Aus „Wir wollen raus“ wird „Wir bleiben hier“

CHRONIK Im September gründet sich das Neue Forum, Genscher steht auf einem Prager Balkon

Von ROLA

4. September 1989, Leipzig/Böhlen: Im Anschluss an das Friedensgebet in der Leipziger Nikolaikirche findet eine Demonstration von 1.200 Menschen statt. Sie skandieren: „Wir wollen raus!“ In Böhlen treffen sich Vertreter sozialistischer Oppositionsgruppen und verabschieden einen Appell „Für eine vereinigte Linke in der DDR“.

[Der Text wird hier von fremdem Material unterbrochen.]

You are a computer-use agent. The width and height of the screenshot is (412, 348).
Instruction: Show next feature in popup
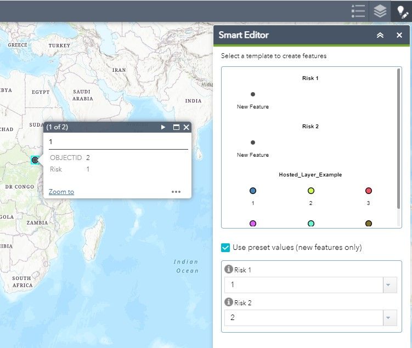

5. September, Westberlin: Heinrich Lummer, CDU-Rechtsaußen und Exinnensenator, gibt Kontakte zu Spionen aus der DDR zu.

8. September, Ostberlin: 116 Botschaftsbesetzer verlassen die Bonner Ständige Vertretung in Ostberlin. Sie wird für den Besucherverkehr geschlossen.

9. September, Wien/Budapest: Ungarn öffnet die Grenze zu Österreich für DDR-Bürger.

10. September, Ostberlin: Gründungsaufruf „Neues Forum“, Jens Reich ist einer der Erstunterzeichner.

12. September, Ostberlin: Als Folge der Fluchtbewegungen will Politbüromitglied Günter Mittag „das Loch Ungarn zumachen“. Stasiminister Erich Mielke befiehlt einen „Maßnahmeplan“, der vorsieht, dass alle Reiseanträge nach Ungarn, Bulgarien und Rumänien zentral von der Stasi überprüft werden.

14. September: In Bonn gibt der Erfurter Pfarrer Edelbert Richter die Gründung der DDR-Oppositionsgruppe „Demokratischer Aufbruch“ bekannt, die sich für eine „sozialistische Gesellschaftsordnung auf demokratischer Basis“ ausspricht und unter anderem für Menschenrechte, Reise-, Meinungs- und Versammlungsfreiheit und freie Wahlen in der DDR eintritt.

18/19. September, Leipzig: Die Volkspolizei sperrt die Zugangswege zum Nikolaikirchhof ab. Trotzdem gehen hunderte von Demonstranten im Anschluss an das Friedensgebet auf die Straße. „Wir bleiben hier!“, lauten die Sprechchöre und nicht mehr, wie in den zurückliegenden Wochen: „Wir wollen raus!“ Polizei und Stasi gehen zu Massenverhaftungen in der Stadt über. Zahlreiche Rockmusiker, Liedermacher und Unterhaltungskünstler fordern Demokratisierung und Reformen.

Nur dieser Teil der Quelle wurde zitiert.